On note des performances supérieures pour le tanin concernant l’abattement des MES et de la DCO. Cette efficacité est observée avec un dosage plus faible en Hydrex 6861 qu’en chlorure ferrique (toujours exprimé en dose de produit commercial). De plus, le tanin a permis de réduire l’utilisation de floculant (polymère) de 0,86 g/m³ à 0,68 g/m³.

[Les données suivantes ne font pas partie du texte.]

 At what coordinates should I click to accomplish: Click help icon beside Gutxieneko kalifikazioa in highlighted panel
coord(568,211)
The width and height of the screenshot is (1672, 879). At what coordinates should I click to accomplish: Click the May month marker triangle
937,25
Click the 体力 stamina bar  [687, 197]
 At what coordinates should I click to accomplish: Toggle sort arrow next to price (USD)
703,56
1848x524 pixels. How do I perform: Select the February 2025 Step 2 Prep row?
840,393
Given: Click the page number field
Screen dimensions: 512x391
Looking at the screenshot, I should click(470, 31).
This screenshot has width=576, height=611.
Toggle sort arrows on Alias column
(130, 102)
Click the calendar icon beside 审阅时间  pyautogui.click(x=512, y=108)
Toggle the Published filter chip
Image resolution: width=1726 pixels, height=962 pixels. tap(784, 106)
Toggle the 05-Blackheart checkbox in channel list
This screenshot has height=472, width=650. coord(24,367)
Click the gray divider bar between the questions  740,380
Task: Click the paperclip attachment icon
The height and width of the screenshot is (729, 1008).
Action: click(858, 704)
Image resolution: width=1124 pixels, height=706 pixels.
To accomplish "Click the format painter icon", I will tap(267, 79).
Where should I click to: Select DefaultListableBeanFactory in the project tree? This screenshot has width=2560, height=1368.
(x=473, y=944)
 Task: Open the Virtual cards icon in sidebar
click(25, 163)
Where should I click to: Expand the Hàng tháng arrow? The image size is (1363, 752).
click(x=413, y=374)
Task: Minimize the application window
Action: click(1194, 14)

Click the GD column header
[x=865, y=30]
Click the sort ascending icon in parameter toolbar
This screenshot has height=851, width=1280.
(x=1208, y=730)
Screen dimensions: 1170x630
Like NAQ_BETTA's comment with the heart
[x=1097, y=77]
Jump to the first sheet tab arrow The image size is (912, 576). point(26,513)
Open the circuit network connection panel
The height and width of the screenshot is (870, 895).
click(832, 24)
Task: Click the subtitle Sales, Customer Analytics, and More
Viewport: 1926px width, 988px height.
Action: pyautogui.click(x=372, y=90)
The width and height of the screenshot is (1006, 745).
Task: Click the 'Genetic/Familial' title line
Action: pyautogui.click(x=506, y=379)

Bilan économique après 8 semaines d’essais comparatifs
A titre de comparaison, nous avons comme point de référence une consommation de coagulant (FeCl3) sur la STEP en moyenne de 215 T/an alors que lors de la période des essais avec Hydrex 6861 une consommation moyenne de 184 t/an a été constatée. Ces essais ayant été effectuées dans les mêmes conditions de qualité d’eau. Il apparaît un gain de 33 % avec le coagulant biosourcé sur le tonnage consommé par an. Lorsque l’on fait le bilan global en intégrant tous les entrants (chaux, polymère) et les coûts d’évacuation des boues etc.. il reste un gain économique global entre 5 et 10 %.
Il est à noter que le produit Hydrex 6861 est déjà largement commercialisé en Europe/France sur des installations industrielles pour lesquelles , ce gain est confirmé. Il convient cependant de bien étudier le scénario dans sa globalité au préalable. Nous avons pu mettre en évidence que ce produit en phase aqueuse diluée est biodégradable à plus de 90 % et n’introduit pas de résiduels de métaux lourds quels qu'ils soient. En dernier lieu la fraction volatile des boues est généralement augmentée de l’ordre de 10 % ce qui laisse présager, dans le cas d’une méthanisation des boues, d’une production accrue dans les mêmes proportions du biogaz.
Figure 12 : Cône Imhoff de production de boues dans les mêmes conditions opératoires. Cône de gauche (FeCl3) et Cône de droite (Hydrex 6861)

Conclusions

Fruit de plusieurs années de recherche, industrialisation et essais, les résultats obtenus sur de nombreux sites ont montré une réduction du dosage du coagulant tanin Hydrex 6861 d’environ 10 – 20 % par rapport au FeCl3 toujours exprimé en dose de produit commercial. Ceci dans le cadre d’une clarification primaire d’eaux usées municipales.
Des performances identiques sont obtenues en ce qui concerne la DCO, DBO5 et les MES. Il convient toutefois de noter que le coagulant biosourcé n’entraîne pas ou peu d’élimination des phosphates.

Une réduction de la production de boue est constatée avec l’Hydrex 6861 ainsi qu’une meilleure compacité de ces dernières lors de l’étape de déshydratation. Le bilan économique montre que le gain lié au transport des boues peut être très intéressant (plus de 30 %). Cependant le bilan économique global incluant le dosage des réactifs et l’évacuation des boues est plutôt compris entre 5 % et 10 %.

En dernier lieu, une production accrue de biogaz peut être espérée dans le cas d’une méthanisation des boues ce qui peut être un gain économique non négligeable.
Dans un monde soumis aux contraintes économiques, techniques et surtout climatiques de plus en plus sévères, l’utilisation d’un coagulant biosourcé tel que l’Hydrex 6861 apparaît désormais comme un choix raisonné et raisonnable apportant des gains de performance globale mais aussi l’utilisation d’une ressource renouvelable et biodégradable. En cela Veolia continue dans sa démarche de ressourcer le monde.